The fact that Riot is now launching Valorant without testing any kind of fix for this issue is quite concerning. The team has announced that there will be no more patches for the beta.
And while they have said they are working on a fix for hit registration in time for launch, it really is the type of thing that should be tested first, and the beta is the perfect place for that.
You can pretty much guarantee that thousands, if not millions, of people, will play Valorant for the first time in the weeks after launch, and if they run into these issues they might just give up on it.
While it doesn’t totally break the game, it does have a serious impact on the competitive integrity of it.

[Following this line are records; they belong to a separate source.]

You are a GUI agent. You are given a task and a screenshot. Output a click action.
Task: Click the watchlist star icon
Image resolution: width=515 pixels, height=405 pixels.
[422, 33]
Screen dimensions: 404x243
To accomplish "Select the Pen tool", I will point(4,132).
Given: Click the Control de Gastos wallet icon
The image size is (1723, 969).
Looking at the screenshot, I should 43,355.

Instead of the best player being decided by who has the best aim and reactions, it can be decided on if the hit registration system decided to function as it should or not.
Lower level players may not notice this, but for those that do it can seriously harm their enjoyment of Valorant, and with no previous positive experience they could turn it off and never come back.

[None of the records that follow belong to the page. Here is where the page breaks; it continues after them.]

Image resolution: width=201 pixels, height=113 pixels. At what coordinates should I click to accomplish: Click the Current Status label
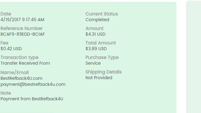pyautogui.click(x=102, y=14)
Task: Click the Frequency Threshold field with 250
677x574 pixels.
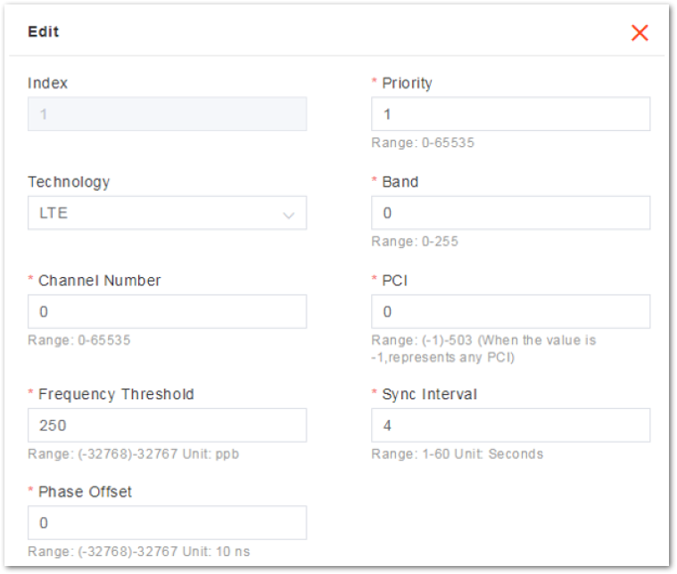Action: [x=167, y=425]
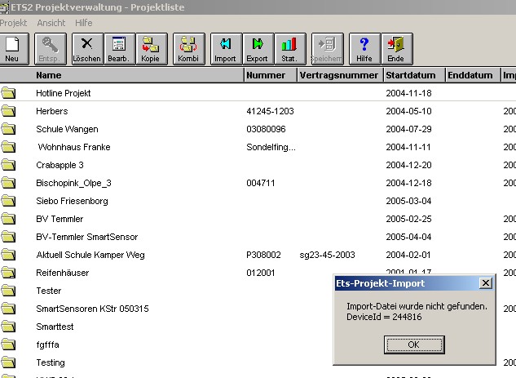This screenshot has height=378, width=516.
Task: Close the Ets-Projekt-Import dialog with X
Action: pos(486,283)
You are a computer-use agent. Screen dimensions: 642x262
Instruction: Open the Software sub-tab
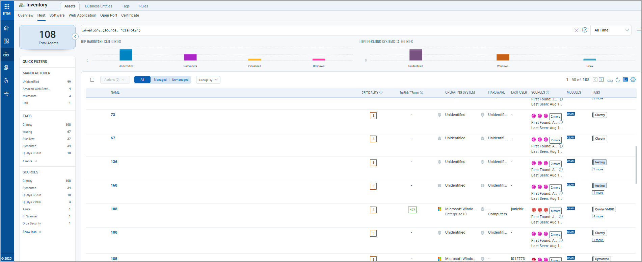[57, 15]
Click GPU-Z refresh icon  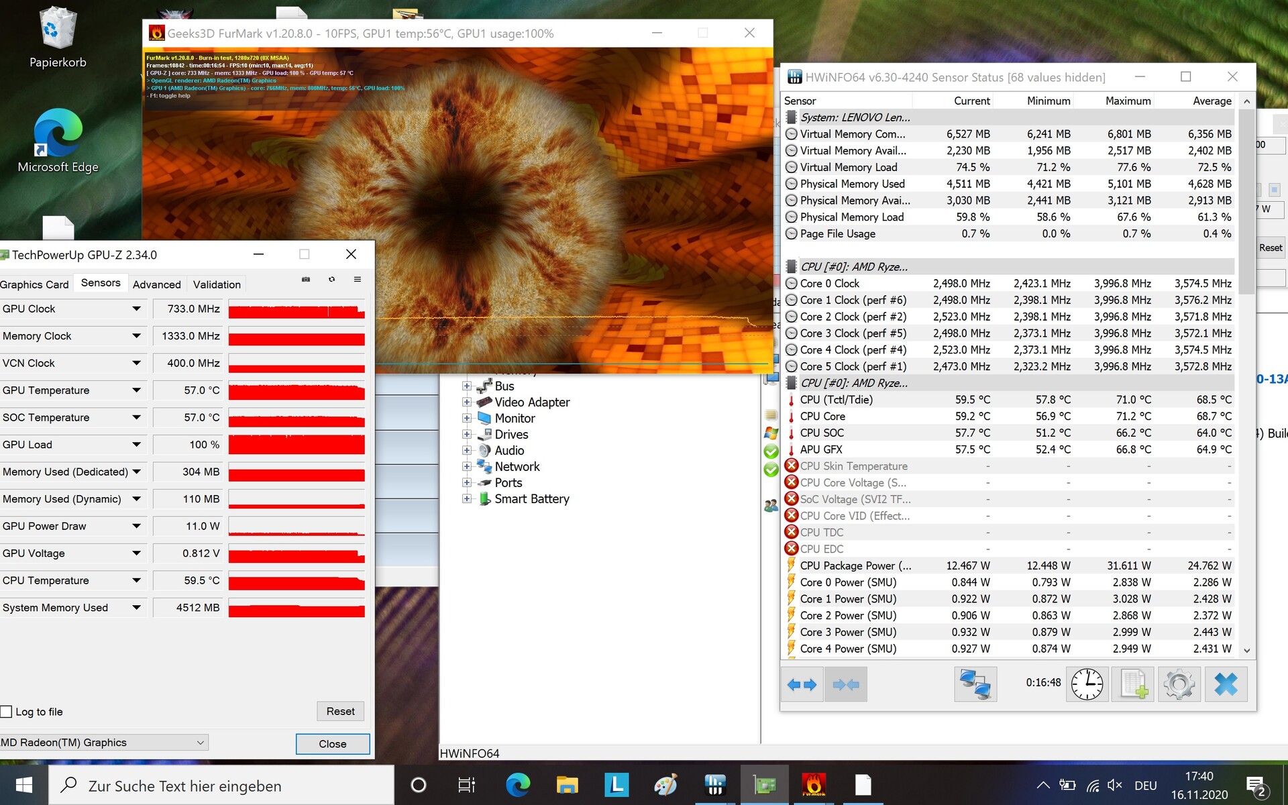[331, 279]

It will also have a negative impact on the early days of the pro scene, where it will be more of an issue. If winning and losing a duel comes down to the hit registration system then the hype of matches will be lessened, and viewers will no doubt watch something else instead.
This leaves us in a situation where really the beta should be extended until this issue has been fixed and tested at length.
The initial summer release date would have given Riot enough flexibility to do this, but by committing to the June 2nd launch they now have no opportunity to confirm that whatever fix they have developed works properly.
If Valorant launches with this issue still in place it won’t be the end of the world, and the game will surely still do well. But there is a good chance many players will be left disappointed and some might never come back to it, when all of it could have been fixed with a little extension to the beta for extra testing.
Of course we can only hope that Riot’s fix is perfect and the game launches in a good state. They are after all one of the top development studios in the world, but is the risk really worth taking?